[Dataset entries]
___

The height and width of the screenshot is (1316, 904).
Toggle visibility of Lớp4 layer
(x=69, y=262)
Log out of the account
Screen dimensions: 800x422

___

What the task asks: Retype, exactly as written, each line from the one that has "Log out of the account" to the bottom of the entries above, and include both of those lines.

Result of the exercise:
Log out of the account
Screen dimensions: 800x422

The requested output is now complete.